Afterward, the teeth were sectioned mesio-distally by a low speed hand piece (Saeshin Precision Co., LTD. Daegu, Korea) that lead to duplication of samples to buccal or lingual segments (n=60). Each sample was mounted in epoxy resin while its un-ground surface was exposed. The buccal or lingual tooth surface were polished using silicon carbide papers (60, 240, 600 and 1000 grit respectively) by a polishing machine (Chennai Metco Pvt LTD., Chennai, India) and water spray. The polishing process was continued until the dentine was exposed (at least an oval 2×3 mm window was exposed in dentine).

Baseline micro-hardness

The baseline Vickers micro-hardness (Bareiss Prufgeratebau Inc.Oberdischingen, Germany) was recorded at least 100 µm distant from the DEJ using a diamond indenter by 1min/mm cross head speed and 490/03 mN load for 15 sec.

This process was triplicate for each sample and the average was recorded as the baseline micro-hardness value of each specimen.

Experimental treatment

The 60 specimens were randomly divided into 5 groups including (1) GSE 5%, (2) SE 5%, (3) SE 10%, (4) SE 20%, and (5) Control: de-ionized water served as negative control [ 4 ].

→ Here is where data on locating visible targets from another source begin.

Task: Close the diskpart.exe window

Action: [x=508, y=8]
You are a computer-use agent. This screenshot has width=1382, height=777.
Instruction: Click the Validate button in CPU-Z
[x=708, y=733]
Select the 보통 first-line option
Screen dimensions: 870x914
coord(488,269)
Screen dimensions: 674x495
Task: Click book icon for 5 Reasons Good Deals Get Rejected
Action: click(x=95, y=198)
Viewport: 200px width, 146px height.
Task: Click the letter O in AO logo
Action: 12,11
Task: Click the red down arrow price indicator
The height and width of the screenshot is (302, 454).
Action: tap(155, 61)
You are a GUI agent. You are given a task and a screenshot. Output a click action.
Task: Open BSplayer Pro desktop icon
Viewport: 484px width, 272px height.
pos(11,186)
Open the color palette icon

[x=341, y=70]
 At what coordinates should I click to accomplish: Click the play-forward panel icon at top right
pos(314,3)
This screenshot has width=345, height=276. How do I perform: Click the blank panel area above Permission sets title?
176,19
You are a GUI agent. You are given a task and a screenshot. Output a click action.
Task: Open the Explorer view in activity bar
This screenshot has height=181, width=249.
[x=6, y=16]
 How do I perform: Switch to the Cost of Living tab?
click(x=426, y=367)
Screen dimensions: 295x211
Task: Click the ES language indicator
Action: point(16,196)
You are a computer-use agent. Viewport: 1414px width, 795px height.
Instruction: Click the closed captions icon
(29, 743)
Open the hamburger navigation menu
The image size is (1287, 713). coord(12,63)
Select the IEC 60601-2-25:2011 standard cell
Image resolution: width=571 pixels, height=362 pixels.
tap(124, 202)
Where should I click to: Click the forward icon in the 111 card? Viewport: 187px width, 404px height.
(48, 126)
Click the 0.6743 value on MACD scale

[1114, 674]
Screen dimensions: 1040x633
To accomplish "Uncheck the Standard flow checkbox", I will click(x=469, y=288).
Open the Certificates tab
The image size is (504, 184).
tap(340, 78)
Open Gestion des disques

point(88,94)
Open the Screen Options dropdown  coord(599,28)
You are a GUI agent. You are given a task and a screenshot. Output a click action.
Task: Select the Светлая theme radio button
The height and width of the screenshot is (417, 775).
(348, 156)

Each sample was immersed for one hour in demineralizing solution, 2 min washed by de-ionized water, 1 min covered by any of the mentioned treatment solutions, washed again by de-ionized water, and finally dipped in artificial saliva for 11 h. These steps were repeated in that order every 12 h (twice a day) for 35 consecutive days. An example of the samples before and after treatment is demonstrated in Figure 1.

Figure 1. Mounting of the specimen and grounding the buccal or lingual surface to expose an at least 2×3 mm oval area in dentine: a: before treatment, b: after treatment

Final micro-hardness

The final micro-hardness of each sample was triplicate recorded just the same as the baseline process while the average of these three records were considered as the final micro-hardness value of each specimen.

Statistical Analysis

The obtained numerical data were analyzed using one- way ANOVA, and Tukey HSD Post Hoc tests (α= 0.05). It should be emphasized that the normal distribution was confirmed by Kolmogorov-Smirnov test.

Results

The mean value of baseline and final micro-hardness± S.D of each group is demonstrated in Figure 2 and the descriptive statistics are presented in Table 1-2. One- way ANOVA analysis revealed no statistically significant difference between the baseline micro-hardness among the groups (p= 0.369). However, after treatment, the final micro-hardness of the experimental groups showed significant difference with each other (p= 0.024). As can be seen in Figure 2, the most final micro-hardness was recorded in GSE5% group and the least for SE20%. Furthermore, the Tukey HSD pairwise comparison showed that these two mentioned groups (GSE5% and SE20) had statistically significant difference with each other (0.017). In contrast, the other groups were not statistically distinguishable from each other. The pairwise comparison P values are represented in Table 3.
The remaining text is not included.